新宿歌舞伎町「夜の街」ってなんだ?

 私の大学時代の4年間はキャンパスがあった渋谷よりも、新宿がフランチャイズだったような気がします。お金持ちのお坊ちゃんやお嬢さんたちは、当時から六本木とか赤坂とか麻布などに繰り出していたのでしょうが、私には縁もゆかりもない場所でした。ついでに言えば、彼女なんていませんでした。

 それで、その母校の法学部&労働法ゼミの後輩が先日のテレビに写っていました。彼は東京都の副知事を務めていて、当日は白衣を着た医師たちと一緒に新宿歌舞伎町で手洗いの励行やソーシャルジスタンスを小型のトランジスタメガホンを使って訴えていたようです。

 それはそれで大切なことですが、この画像を見たほとんどの人は最近の流行語になった「夜の街」に近づかないことの要請が目的だったと感じたのではないでしょうか。この示威行動にどのくらいの効果があるのか私には分かりませんが、今後はほかの地域にも拡大していくようです。

 また、それと同時にテレビや新聞では歓楽街、とりわけ、歌舞伎町のホストクラブのホストなど従業員に感染者が多いとも報じていますし、ニュースではそのホストがモザイク、匿名で、「歌舞伎町のホストには確かに感染者が多い。歌舞伎町全体をロックダウンしたほうがいい」と言っていました。

 ただ、「夜の街」という摩訶不思議な言葉で歌舞伎町をくくってしまうと、クラバ、ホストクラブ、キャバクラ、そのほかの風俗店以外の飲食店、物品販売店、映画館なども、「危ない地域だから行くのをやめよう」となってしまいますので、だったら、はっきりと営業形態を示さなければならないと思います。

 そうでなければ、歌舞伎町全体が「汚染地域」か「レッドゾーン」のようになってしまいますし、さらにその地域が六本木、池袋、渋谷、上野へと拡大されれば、それこそ「夜の街」は壊滅的な打撃を受けることになりますが、そんなことは誰も望んでいないと思います。

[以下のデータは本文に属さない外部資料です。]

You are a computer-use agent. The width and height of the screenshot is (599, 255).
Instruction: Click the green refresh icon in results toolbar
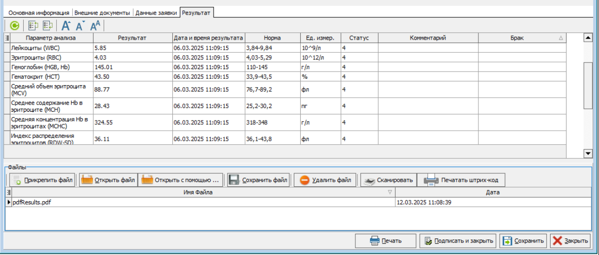tap(15, 26)
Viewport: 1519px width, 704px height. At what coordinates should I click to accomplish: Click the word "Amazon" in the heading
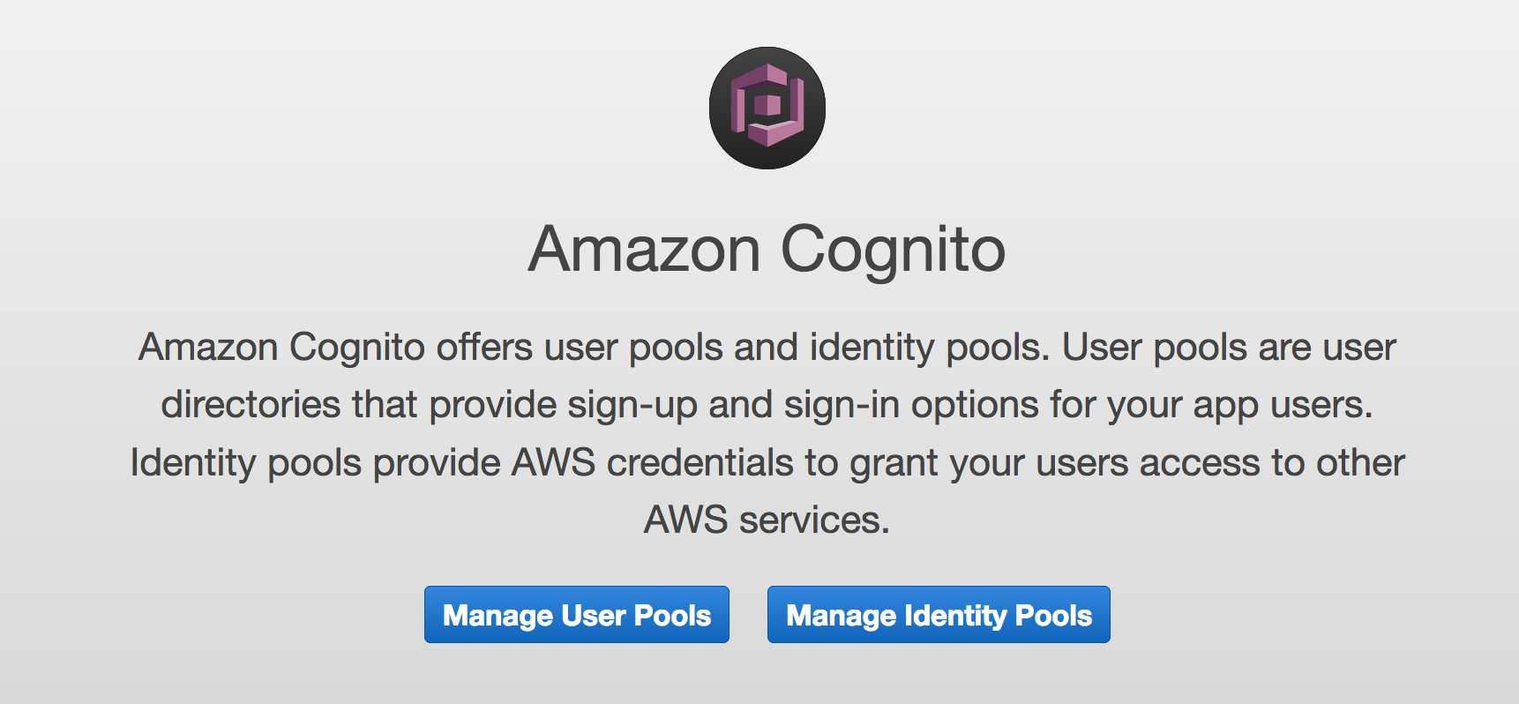(644, 250)
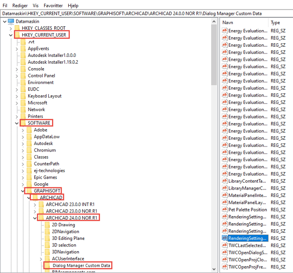The height and width of the screenshot is (273, 293).
Task: Click the HKEY_CLASSES_ROOT folder icon
Action: pyautogui.click(x=17, y=28)
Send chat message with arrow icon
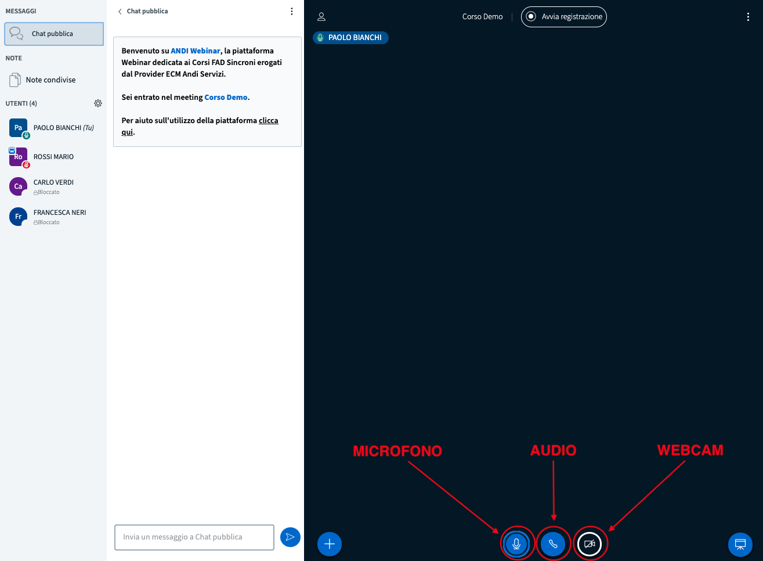Viewport: 763px width, 561px height. click(290, 537)

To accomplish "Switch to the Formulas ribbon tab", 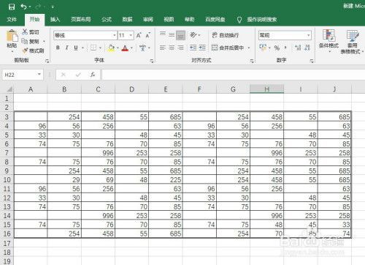I will [107, 20].
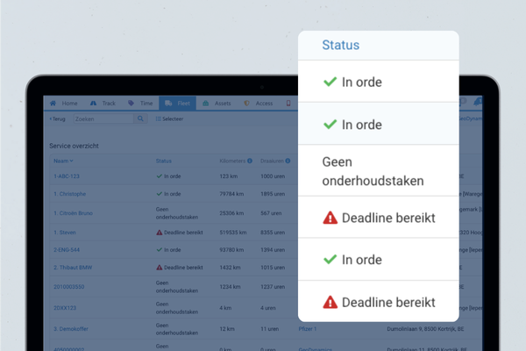Open the 1. Christophe vehicle link
526x351 pixels.
[70, 194]
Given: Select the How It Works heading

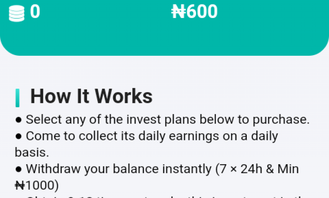Looking at the screenshot, I should [x=92, y=96].
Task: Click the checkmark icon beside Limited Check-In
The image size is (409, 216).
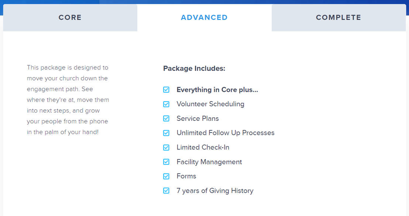Action: pos(166,147)
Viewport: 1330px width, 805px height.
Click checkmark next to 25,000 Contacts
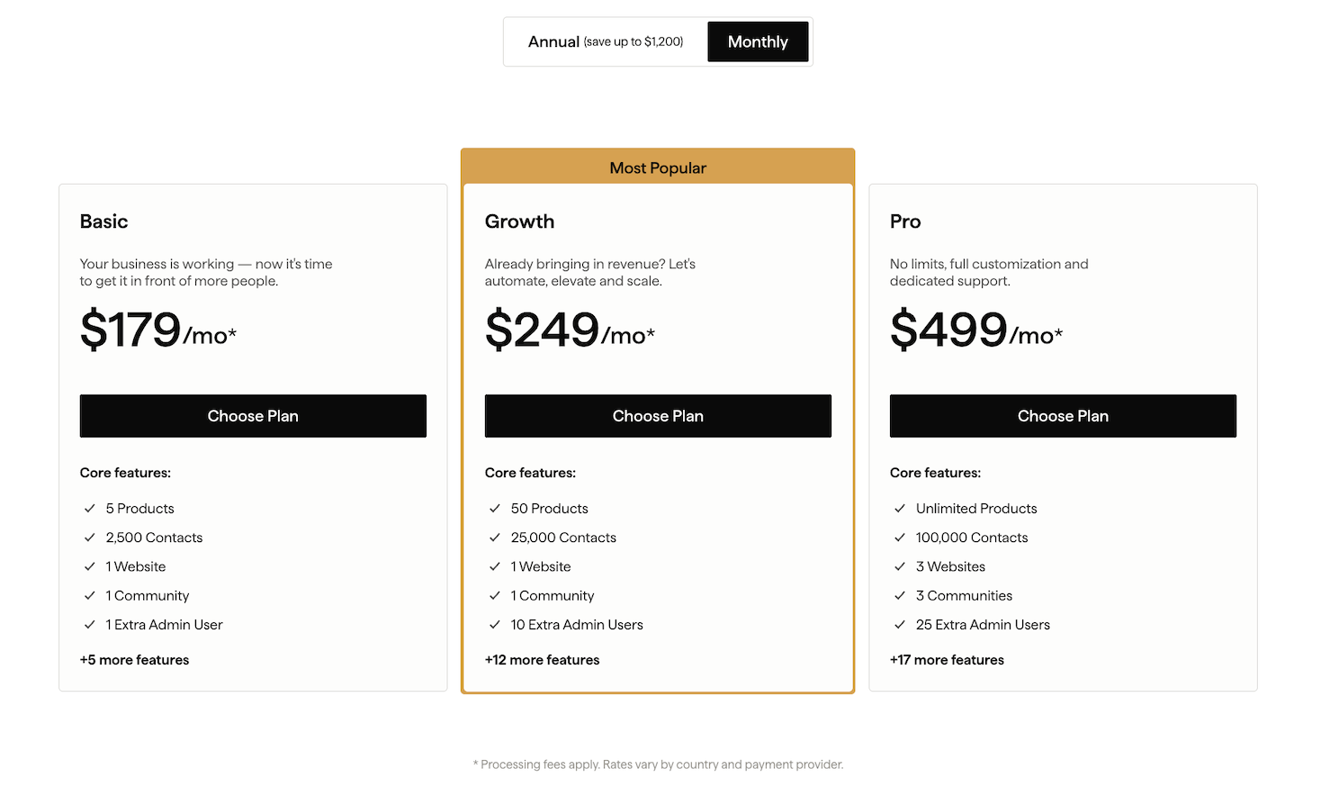click(495, 538)
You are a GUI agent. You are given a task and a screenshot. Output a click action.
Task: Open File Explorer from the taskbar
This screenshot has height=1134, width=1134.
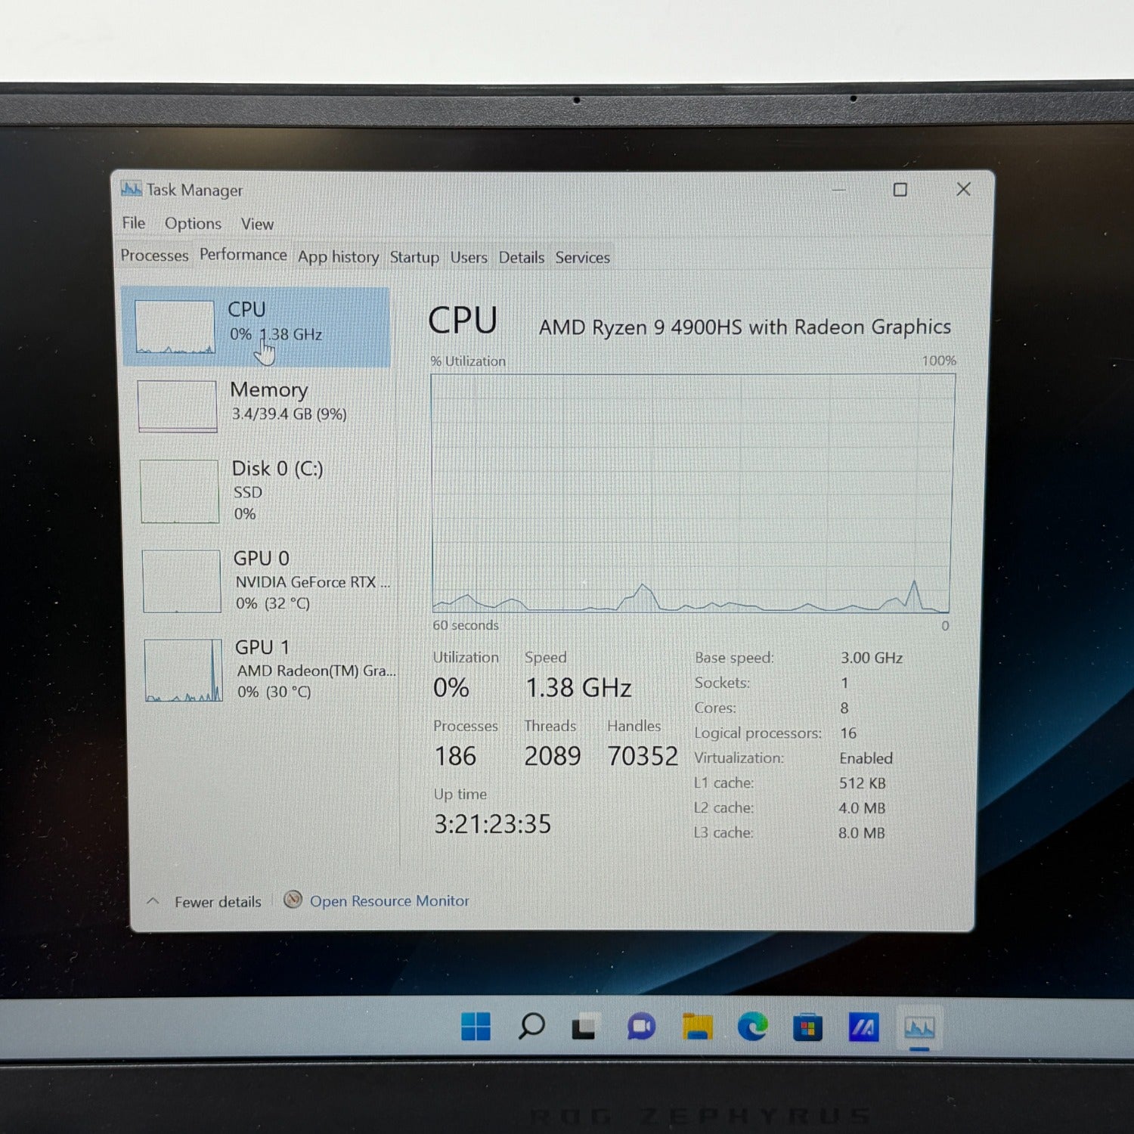697,1027
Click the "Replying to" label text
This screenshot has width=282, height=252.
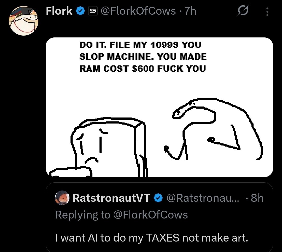tap(83, 215)
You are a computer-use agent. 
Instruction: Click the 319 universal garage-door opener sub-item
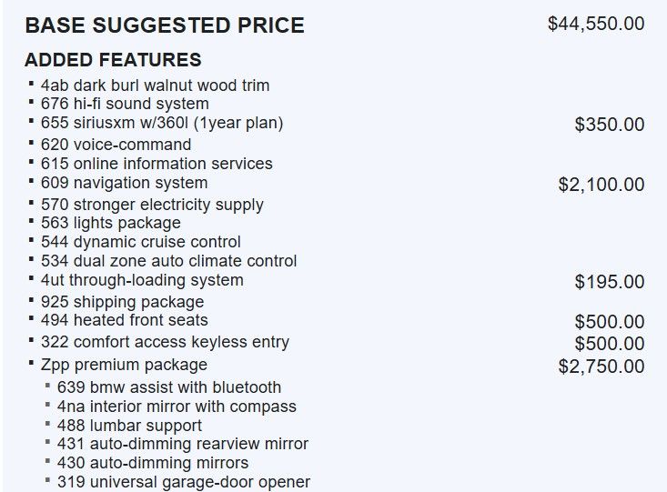click(183, 482)
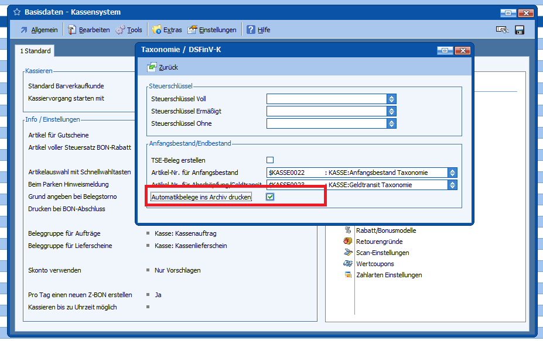543x341 pixels.
Task: Expand the Steuerschlüssel Ohne dropdown
Action: (392, 123)
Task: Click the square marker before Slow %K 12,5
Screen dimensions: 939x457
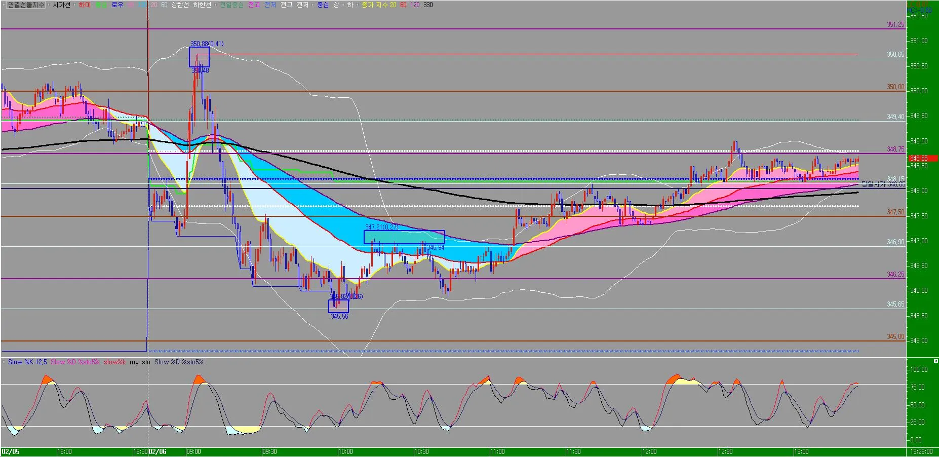Action: (x=4, y=362)
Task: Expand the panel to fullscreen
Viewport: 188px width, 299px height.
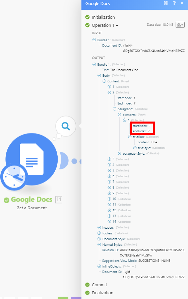Action: point(166,3)
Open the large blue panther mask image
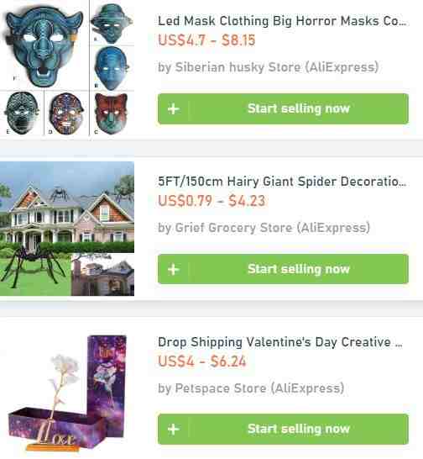The width and height of the screenshot is (423, 459). (x=44, y=45)
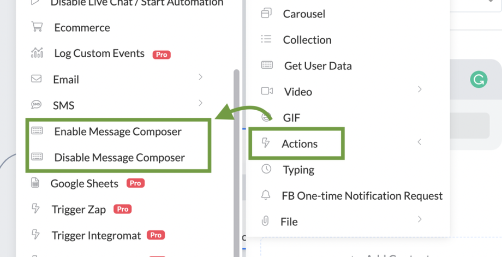Image resolution: width=502 pixels, height=257 pixels.
Task: Click the Video camera icon
Action: click(x=267, y=91)
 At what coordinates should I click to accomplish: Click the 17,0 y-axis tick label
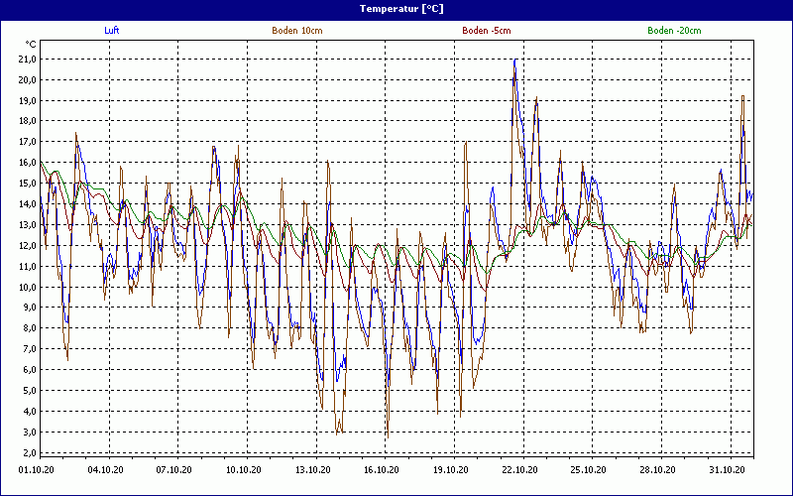pos(27,142)
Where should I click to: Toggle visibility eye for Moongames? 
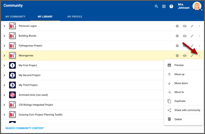(x=185, y=56)
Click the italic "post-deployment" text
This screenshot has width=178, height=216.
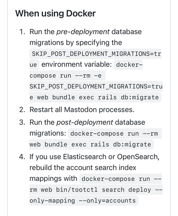point(85,122)
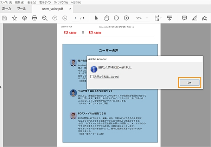Click the zoom out minus icon
Image resolution: width=211 pixels, height=147 pixels.
pyautogui.click(x=116, y=18)
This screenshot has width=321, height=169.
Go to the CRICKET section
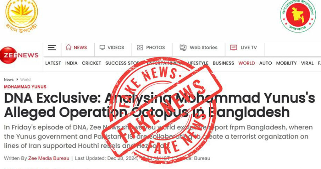(x=91, y=63)
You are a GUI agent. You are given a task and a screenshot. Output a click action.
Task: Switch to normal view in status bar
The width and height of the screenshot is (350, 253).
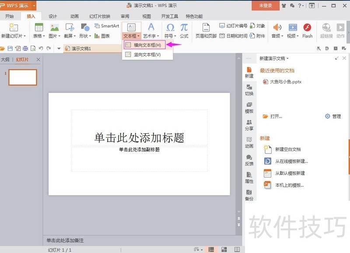coord(211,249)
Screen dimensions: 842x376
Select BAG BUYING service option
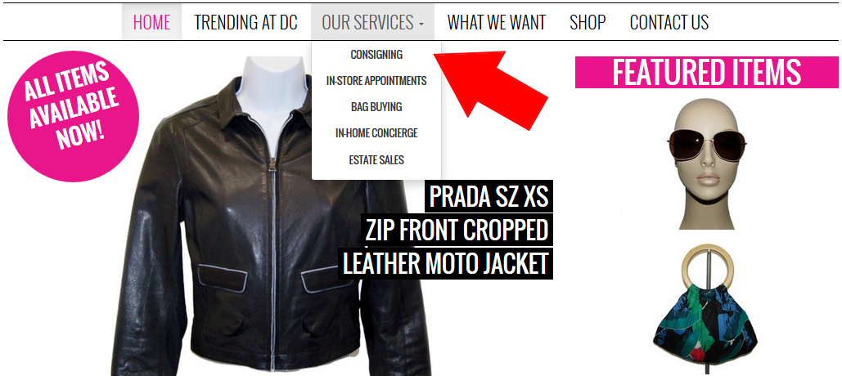tap(376, 107)
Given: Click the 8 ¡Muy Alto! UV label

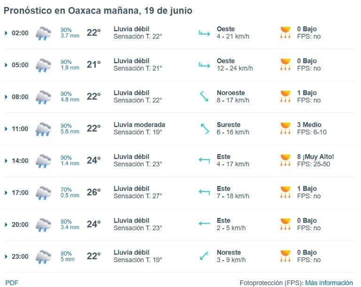Looking at the screenshot, I should point(315,157).
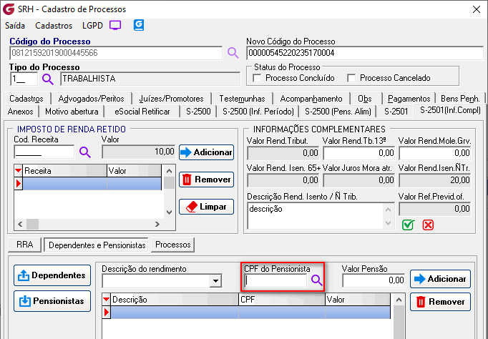
Task: Click the Valor Pensão input field
Action: tap(373, 280)
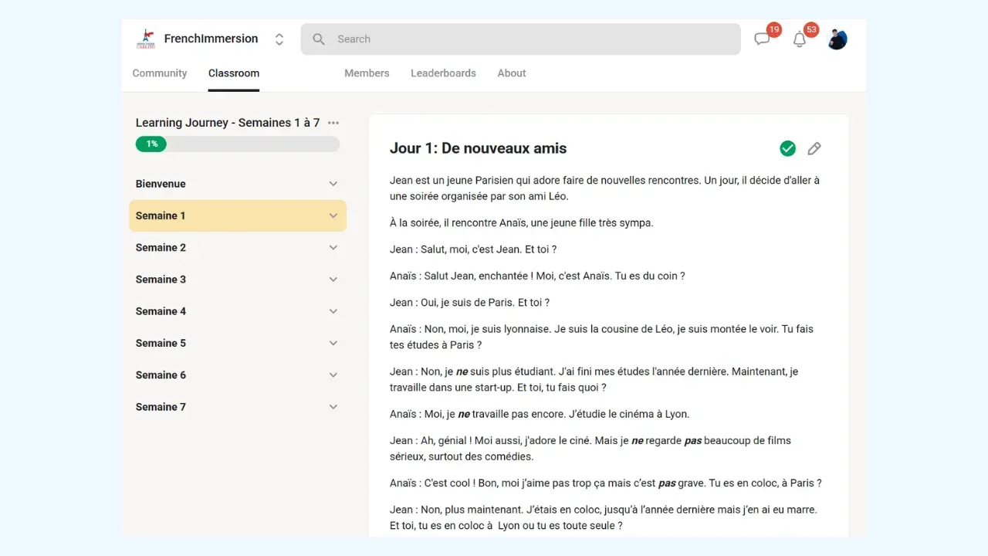
Task: Select Semaine 7 in the sidebar
Action: [x=237, y=407]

 あとは休業補償をどうするかという問題が発生します。東京都は各種の協力金などを比較的気前よく払ってきましたが、石原慎太郎知事時代にコツコツ貯めた原資もほぼ底をついています。都単独でも借金をするのか、それとも、この時期に廃業に追い込むのか、首長の手腕が問われています。

 もちろん、実態は私には把握できませんし、様々な人たちが様々なことを言われています。微妙な問題になっているので、責任を持てないことは言いませんが、青春時代からつい先日まで楽しい時間を過ごした新宿が少しでも早く、以前のような「街」に戻ってもらいたいです。

 なお、COVID-19には引き続いて注意が必要ですが、街、特に歌舞伎町のような歓楽街ではいわゆる風俗店も多く、そこで生活のために働いている人たちも多いのでので、始めからから目の敵みたいに扱うのはいかがなものかと思います。法律に違反しない限り、風俗店などの存在は必要と考えていますし、街は多少の猥雑さもありだと思います。

 ただし、そのサービス内容はかなり変わらなければならないでしょう。さすがに具体的にはお伝えできませんが、特に性的サービスを提供するお店は特段の工夫が必要です。お客の側も、従業員側も命がけで行為をすることがあれば、それ業態そのものが存続できなくなります。

 私はいつも申し上げているように、自粛要請については影でブツブツいいながら続けていますが、自分のことではないものの、「夜の街」という不思議な定義にすごく違和感を覚えます。揚げ足を取るつもりはありませんが、日が暮れて夜が来れば、どこの都市でも「夜の街」になりますからね。